To, co od samego początku uderza mnie w albumie A WAKING DREAM, wydanym 10 marca 2014 roku, to jego oniryzm, aura towarzysząca snom, poczucie ulotności. Dźwięki, przy pomocy których Franck stworzył poszczególne kawałki składają się w całość, która pochłania totalnie, wciąga w swój rytm, intryguje. Na słowa uznania zasługuje mastering, jakiego podjął się Cydelix, który z całą pewnością pomógł francuskiemu artyście w oszlifowaniu muzyki z gatunku psychedelic downtempo, chociaż to termin, który nie wyczerpuje możliwości i nie dookreśla w 100% stylu Kick Bong. Kawałków zawartym w albumie z 2014 roku wysłuchałam chyba z kilkanaście razy i gdybym miała wizualnie oddać to, co dane mi było usłyszeć, to powiedziałabym, że A WAKING DREAM to album, który nie tylko ze względu na swój tytuł nawiązuje do sfery snu, ale autentycznie ją przypomina. To jeden, długi sen, ale tak różnorodny, że nie chce się z niego przebudzić – to raczej psychedeliczna podróż za zamkniętymi powiekami, w której natrafimy na całą paletę kolorów, emocji, doświadczeń, chwil ekstazy, ale i lekkiego niepokoju. Nie wyobrażam sobie, żeby Kick Bong wybrał dla albumu o tak wymownym tytule inną okładkę niż tą, która jest zdjęciem autorstwa Oxany Jad. Zachęcam Was gorąco do odwiedzenia jej strony internetowej http://www.oxanajad.com/, bo znajdziecie tam więcej zdjęć przypominających to z okładki A WAKING LIFE – ich niesamowita aura, klimat niczym z baśni, mgła potęgują uczucie, że przedstawione obrazy pochodzą ze snu lub z jakiejś wizji. Co do samej muzyki, według mnie album trzyma bardzo wysoki, równy poziom i wcale nie jest łatwo wybrać kawałki, które zasługują na szczególną uwagę. Subiektywnie napiszę jedynie, że moim ulubieńcem jest trzeci w kolejności utwór, THE HAPPY FACES – chyba głównie dlatego, że jak sam tytuł wskazuje, nastraja mnie pozytywnie, podoba mi się zwłaszcza przejście około 1:50 minuty, narastające napięcie. Kawałek AFTER THE RAIN również wrył się w moją pamięć – gdy go słucham, czuję się zupełnie tak, jak w chwili, kiedy ustaje deszcz, a niesamowity zapach parującej ziemi, połączony z rześkim powietrzem, wilgocią wypełnia moje nozdrza. Nie będzie przesadą, jak napiszę, że ten kawałek jest tak samo świeży i oczyszcza atmosferę, jak deszcz. Z kolei utwór YOU ARE THE STARS ma w sobie duży ładunek emocjonalny i najzwyczajniej w świecie mnie wzrusza – jest niesamowity, zwłaszcza we fragmencie od 2:23 minuty, znowu mam ciarki!

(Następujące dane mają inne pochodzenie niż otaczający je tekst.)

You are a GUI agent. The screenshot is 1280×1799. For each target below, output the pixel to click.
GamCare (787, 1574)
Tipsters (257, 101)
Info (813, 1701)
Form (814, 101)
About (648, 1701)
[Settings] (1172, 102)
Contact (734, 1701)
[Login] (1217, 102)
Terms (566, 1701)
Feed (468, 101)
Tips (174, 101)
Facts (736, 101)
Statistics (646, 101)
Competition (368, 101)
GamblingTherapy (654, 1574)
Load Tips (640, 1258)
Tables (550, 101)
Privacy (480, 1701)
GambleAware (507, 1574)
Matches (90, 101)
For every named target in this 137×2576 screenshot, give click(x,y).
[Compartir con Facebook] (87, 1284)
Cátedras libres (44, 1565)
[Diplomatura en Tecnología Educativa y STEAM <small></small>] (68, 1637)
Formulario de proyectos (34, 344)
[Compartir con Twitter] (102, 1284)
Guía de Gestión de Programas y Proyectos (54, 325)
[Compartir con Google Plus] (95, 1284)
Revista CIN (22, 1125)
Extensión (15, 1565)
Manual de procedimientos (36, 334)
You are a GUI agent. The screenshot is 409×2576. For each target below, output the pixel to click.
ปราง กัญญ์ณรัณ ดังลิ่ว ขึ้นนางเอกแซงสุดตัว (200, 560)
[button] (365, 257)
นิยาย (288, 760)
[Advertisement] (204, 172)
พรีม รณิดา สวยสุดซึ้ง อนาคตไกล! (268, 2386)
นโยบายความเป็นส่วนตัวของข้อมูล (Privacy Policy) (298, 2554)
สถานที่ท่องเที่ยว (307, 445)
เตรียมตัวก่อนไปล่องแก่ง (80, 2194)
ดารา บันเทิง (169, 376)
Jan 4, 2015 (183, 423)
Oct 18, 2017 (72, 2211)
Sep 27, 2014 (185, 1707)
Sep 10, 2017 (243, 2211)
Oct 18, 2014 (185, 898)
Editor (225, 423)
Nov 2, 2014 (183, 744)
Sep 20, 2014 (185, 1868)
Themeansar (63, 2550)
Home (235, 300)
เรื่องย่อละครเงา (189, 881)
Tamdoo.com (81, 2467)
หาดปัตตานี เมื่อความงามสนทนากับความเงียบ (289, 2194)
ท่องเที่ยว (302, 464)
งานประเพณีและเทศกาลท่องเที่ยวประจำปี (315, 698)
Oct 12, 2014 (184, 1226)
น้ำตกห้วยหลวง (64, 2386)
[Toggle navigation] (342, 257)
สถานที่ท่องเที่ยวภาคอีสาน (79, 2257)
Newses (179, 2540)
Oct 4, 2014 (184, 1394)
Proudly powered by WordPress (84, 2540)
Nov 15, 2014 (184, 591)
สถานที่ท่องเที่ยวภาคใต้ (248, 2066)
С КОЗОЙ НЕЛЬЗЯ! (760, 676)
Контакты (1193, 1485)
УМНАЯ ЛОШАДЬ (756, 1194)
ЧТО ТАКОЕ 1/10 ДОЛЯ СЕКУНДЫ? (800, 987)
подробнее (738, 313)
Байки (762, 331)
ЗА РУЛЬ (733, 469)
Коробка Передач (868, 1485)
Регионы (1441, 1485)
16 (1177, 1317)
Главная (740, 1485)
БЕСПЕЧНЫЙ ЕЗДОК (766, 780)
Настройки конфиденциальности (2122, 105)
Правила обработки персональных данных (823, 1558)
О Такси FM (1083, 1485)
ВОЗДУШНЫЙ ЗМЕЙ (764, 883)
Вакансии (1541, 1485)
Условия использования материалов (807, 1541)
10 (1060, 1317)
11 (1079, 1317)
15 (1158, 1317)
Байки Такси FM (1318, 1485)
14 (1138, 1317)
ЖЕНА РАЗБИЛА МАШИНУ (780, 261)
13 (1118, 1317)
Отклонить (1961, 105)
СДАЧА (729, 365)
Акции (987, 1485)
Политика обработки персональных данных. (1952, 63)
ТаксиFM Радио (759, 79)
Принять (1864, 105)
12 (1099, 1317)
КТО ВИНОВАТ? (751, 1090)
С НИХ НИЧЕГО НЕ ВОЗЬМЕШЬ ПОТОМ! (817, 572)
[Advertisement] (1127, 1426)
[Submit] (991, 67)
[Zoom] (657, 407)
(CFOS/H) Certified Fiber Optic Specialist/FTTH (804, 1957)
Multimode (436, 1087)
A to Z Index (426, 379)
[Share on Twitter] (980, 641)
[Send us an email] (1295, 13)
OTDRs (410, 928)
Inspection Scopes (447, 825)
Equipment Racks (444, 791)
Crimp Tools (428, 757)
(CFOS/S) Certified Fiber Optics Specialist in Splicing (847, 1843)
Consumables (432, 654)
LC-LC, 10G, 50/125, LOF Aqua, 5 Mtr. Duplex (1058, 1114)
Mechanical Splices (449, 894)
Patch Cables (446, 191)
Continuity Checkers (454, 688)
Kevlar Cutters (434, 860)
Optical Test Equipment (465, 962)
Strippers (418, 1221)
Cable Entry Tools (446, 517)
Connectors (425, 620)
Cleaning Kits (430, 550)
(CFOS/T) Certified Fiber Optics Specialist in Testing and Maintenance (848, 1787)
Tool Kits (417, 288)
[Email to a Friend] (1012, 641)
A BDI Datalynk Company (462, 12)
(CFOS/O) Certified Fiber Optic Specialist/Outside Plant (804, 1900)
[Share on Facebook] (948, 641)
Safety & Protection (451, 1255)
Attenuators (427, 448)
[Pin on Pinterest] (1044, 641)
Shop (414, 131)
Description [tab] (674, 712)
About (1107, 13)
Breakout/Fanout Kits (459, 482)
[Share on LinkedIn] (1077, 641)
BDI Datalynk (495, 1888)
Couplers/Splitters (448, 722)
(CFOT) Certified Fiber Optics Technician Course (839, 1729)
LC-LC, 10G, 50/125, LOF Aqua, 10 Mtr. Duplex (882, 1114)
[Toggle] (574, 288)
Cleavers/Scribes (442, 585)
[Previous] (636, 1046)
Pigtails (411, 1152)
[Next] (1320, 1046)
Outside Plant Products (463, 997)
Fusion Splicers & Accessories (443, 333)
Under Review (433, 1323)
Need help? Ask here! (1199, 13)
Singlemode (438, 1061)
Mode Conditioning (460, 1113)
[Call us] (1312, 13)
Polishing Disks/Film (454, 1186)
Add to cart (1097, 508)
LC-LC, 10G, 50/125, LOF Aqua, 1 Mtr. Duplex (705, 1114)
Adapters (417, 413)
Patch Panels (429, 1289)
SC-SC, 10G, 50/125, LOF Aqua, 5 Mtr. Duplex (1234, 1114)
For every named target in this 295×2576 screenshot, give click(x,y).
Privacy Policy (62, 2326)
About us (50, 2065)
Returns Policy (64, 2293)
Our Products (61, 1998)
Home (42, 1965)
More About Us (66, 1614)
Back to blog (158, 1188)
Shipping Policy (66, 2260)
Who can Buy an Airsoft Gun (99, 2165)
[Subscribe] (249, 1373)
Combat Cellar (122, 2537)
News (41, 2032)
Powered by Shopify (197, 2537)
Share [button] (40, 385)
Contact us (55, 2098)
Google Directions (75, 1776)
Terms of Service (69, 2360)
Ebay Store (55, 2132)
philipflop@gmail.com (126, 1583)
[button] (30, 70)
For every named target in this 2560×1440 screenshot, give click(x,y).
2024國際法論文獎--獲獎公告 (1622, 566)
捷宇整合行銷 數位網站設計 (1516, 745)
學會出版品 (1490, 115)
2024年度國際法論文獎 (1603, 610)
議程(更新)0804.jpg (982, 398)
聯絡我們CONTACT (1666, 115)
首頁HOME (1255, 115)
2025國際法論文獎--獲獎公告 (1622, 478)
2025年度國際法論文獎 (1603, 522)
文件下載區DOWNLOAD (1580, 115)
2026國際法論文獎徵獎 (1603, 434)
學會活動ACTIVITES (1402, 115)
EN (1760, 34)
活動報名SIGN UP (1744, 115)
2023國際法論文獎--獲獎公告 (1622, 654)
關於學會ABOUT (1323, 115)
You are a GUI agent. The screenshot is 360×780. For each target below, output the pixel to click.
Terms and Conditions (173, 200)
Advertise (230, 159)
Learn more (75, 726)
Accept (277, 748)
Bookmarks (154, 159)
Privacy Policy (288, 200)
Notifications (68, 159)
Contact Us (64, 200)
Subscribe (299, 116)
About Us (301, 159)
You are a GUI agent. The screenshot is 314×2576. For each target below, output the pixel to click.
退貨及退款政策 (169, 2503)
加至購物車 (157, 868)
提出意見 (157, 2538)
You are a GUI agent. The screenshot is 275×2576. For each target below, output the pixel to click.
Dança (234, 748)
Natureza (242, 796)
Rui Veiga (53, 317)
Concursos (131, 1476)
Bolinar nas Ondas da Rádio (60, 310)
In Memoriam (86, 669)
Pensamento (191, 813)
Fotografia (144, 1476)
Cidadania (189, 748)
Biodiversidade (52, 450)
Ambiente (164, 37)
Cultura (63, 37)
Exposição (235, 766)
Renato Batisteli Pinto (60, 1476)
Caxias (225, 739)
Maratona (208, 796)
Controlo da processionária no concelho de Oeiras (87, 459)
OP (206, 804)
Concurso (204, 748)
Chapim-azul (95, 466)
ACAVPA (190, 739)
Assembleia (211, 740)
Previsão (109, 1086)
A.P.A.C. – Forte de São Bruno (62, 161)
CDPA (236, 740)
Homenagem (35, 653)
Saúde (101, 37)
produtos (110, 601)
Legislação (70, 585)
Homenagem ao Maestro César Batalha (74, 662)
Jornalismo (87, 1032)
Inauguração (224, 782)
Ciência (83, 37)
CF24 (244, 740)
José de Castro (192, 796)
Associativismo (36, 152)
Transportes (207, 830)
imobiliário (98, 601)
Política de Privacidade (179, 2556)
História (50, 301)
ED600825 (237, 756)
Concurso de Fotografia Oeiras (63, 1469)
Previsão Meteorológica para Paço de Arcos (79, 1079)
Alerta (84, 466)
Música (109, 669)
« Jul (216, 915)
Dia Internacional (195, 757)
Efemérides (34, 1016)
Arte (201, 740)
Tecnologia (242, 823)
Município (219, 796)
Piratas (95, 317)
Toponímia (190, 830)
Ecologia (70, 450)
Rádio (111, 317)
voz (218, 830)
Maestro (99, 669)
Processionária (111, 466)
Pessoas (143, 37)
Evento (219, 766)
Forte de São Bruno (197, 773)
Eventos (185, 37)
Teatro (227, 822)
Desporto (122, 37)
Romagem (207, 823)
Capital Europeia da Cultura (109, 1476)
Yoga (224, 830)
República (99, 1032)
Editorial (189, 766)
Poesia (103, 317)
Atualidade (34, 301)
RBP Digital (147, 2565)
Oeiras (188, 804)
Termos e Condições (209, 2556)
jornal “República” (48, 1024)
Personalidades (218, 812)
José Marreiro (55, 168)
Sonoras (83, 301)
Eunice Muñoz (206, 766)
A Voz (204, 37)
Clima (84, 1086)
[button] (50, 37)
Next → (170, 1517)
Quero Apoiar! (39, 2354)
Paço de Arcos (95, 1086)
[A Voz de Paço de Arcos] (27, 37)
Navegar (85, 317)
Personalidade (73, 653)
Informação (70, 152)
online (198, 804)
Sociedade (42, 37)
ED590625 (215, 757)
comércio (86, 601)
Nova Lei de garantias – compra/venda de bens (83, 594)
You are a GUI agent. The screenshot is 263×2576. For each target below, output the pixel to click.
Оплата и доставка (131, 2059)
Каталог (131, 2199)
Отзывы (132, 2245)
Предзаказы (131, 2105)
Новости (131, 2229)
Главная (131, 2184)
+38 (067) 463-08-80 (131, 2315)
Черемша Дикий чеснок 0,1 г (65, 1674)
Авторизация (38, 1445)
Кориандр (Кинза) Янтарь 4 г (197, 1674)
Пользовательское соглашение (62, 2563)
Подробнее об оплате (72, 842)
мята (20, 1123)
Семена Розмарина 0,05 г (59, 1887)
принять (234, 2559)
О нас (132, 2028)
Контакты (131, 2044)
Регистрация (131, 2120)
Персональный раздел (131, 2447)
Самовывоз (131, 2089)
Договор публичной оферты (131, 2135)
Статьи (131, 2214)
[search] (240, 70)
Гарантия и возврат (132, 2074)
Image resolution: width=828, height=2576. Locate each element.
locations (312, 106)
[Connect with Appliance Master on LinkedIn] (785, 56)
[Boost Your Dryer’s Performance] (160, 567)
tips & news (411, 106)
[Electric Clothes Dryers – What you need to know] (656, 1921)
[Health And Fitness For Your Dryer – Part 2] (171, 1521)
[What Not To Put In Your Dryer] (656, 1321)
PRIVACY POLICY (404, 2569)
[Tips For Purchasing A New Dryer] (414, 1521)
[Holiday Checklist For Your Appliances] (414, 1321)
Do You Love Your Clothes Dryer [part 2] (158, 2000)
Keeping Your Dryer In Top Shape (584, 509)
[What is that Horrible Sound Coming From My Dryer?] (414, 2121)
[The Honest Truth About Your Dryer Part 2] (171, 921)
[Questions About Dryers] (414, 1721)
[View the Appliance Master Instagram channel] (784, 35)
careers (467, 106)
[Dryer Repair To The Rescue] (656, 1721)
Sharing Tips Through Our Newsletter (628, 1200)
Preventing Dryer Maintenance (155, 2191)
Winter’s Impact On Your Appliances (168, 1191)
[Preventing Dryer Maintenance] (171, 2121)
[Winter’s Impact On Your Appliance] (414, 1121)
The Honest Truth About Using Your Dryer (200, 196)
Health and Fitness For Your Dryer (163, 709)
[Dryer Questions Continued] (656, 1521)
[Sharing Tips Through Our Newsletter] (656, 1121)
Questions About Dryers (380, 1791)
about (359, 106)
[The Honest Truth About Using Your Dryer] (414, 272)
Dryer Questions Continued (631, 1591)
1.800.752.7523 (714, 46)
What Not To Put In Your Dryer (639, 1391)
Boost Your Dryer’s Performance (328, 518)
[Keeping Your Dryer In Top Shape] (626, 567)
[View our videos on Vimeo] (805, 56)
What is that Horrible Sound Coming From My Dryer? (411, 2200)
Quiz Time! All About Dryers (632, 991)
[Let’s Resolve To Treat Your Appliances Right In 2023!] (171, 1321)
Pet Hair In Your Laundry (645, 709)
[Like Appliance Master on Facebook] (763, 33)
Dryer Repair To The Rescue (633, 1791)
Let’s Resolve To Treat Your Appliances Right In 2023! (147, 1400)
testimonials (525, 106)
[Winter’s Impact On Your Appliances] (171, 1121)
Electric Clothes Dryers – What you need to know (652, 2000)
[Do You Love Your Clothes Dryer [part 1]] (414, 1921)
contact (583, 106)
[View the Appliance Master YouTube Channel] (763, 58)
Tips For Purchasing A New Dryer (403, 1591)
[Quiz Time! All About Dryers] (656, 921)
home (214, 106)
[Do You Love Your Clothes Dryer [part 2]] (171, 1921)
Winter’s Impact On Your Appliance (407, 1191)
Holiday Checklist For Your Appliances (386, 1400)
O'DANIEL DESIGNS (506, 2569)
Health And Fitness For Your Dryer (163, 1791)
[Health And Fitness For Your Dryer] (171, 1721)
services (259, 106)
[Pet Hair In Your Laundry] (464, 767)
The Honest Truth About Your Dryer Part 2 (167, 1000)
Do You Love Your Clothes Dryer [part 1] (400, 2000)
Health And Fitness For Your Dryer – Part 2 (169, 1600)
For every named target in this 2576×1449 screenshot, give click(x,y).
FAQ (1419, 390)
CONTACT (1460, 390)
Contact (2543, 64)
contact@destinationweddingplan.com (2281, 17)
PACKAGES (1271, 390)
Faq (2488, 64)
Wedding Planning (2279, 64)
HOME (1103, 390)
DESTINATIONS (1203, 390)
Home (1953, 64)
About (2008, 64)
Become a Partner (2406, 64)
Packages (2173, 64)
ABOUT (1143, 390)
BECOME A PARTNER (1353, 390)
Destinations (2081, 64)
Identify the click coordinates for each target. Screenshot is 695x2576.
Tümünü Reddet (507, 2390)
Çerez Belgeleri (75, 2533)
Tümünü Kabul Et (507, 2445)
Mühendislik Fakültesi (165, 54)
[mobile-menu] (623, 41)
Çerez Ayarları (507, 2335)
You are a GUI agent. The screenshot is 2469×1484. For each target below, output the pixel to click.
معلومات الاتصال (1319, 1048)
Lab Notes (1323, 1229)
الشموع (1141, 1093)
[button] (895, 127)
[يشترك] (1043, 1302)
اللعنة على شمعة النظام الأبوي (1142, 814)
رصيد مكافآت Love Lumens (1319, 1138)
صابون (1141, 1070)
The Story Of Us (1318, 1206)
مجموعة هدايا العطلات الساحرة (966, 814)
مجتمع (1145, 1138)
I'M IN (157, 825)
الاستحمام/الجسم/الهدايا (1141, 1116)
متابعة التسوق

Mogłabym jeszcze sporo napisać o tym albumie, ale to chyba mija się z celem – wierzcie mi, A WAKING DREAM jest albumem naprawdę niezwykłym i przypuszczam, że grono osób niezadowolonych, nieusatysfakcjonowanych będzie nieliczne. Nie ociągajcie się, nie zostawiajcie go na potem, bo tak dobry materiał nie może czekać! Zaczynając od THE BEGINNING z dużą dawką bębnów w tle, Kick Bong zaprasza Was do swojego snu – żal nie skorzystać z tej okazji!